Following the last post with the Spanish example, the increasing deficit of the pension’s scheme in recent years is due to several un factors such as the decrease of the number of contributors together with lower contribution bases because of the economic crisis and higher number of retirees with higher pensions.
In short, if no solutions are found this situation can become a huge fraud to all the people that have been contributing all their life to enjoy a secure and decent old age, whilst no one will be held accountable for this. It should be studied where all the contributions made at the very beginning of the pensions scheme -when the retirement age was 65 years old and the expectancy of life was 59 years old- went.
The proposed solutions are to extend the age of exit from the labour market, to reduce (other euphemisms are also used) the pensions or to try to charge their payment to the national budget, ultimately, to pay the pensions with the taxes collected from those who are currently working and who are not yet retired and that, possibly, will never get their whole pension pot due to the collapse of the pension system.
In any case the group of elder people, numerically growing and exercising their political influence, will hardly allow with their votes to adopt decisions against their own interests, even if such decisions are detrimental to their descendants, therefore jeopardizing the aforementioned “intergenerational solidarity”

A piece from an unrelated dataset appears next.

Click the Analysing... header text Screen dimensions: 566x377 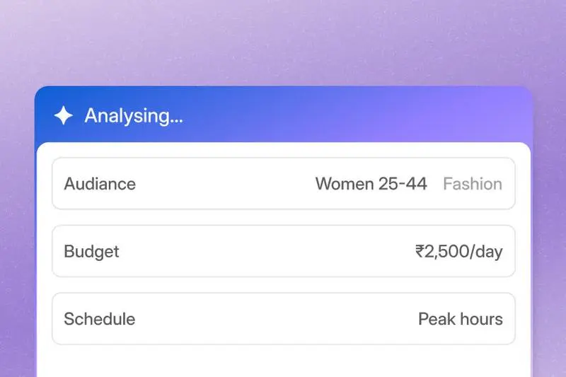click(x=134, y=116)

It has already been proposed for the widow’s, widower’s and orphan’s pensions to be funded under the support of the national budget and lately the extra pay to the retirees has been charged to the decreasing pension reserve fund (also known as the pensions piggy bank), which funds, at the current rate, will run out before one year.
All this will lead us to the first question posed in my last blog entry, which is: can we solve this problem by enabling immigrants to enter our country, providing they are highly qualified?
This has not got an easy answer and before daring to provide one, it is necessary to analyse other prospective aspects and particularly, what will work look like in the forthcoming years.
This issue will be discussed further on, although for the moment, as I did in some other previous chapter, I will merely reiterate that taking into account the rise of robotics, of artificial intelligence, and, in general, of the new technologies, no one can nowadays ensure that there will be employment for most people, therefore, in fact, a decrease in population in the 21st century should not necessarily be deemed as a setback.
The corollary is that, beyond humanitarian concerns deemed essential to me, if there is no work, because the machines do all the work, then it is not likely that immigrants come to work no matter how high-skilled they are.
So once again, who will pay the pensions …will the machinery do so? Whatever the response, this raises lots of other questions that are not meant to be discussed in this chapter. Just to point out that any solution, minimally satisfactory, should be brought into a complete different social model.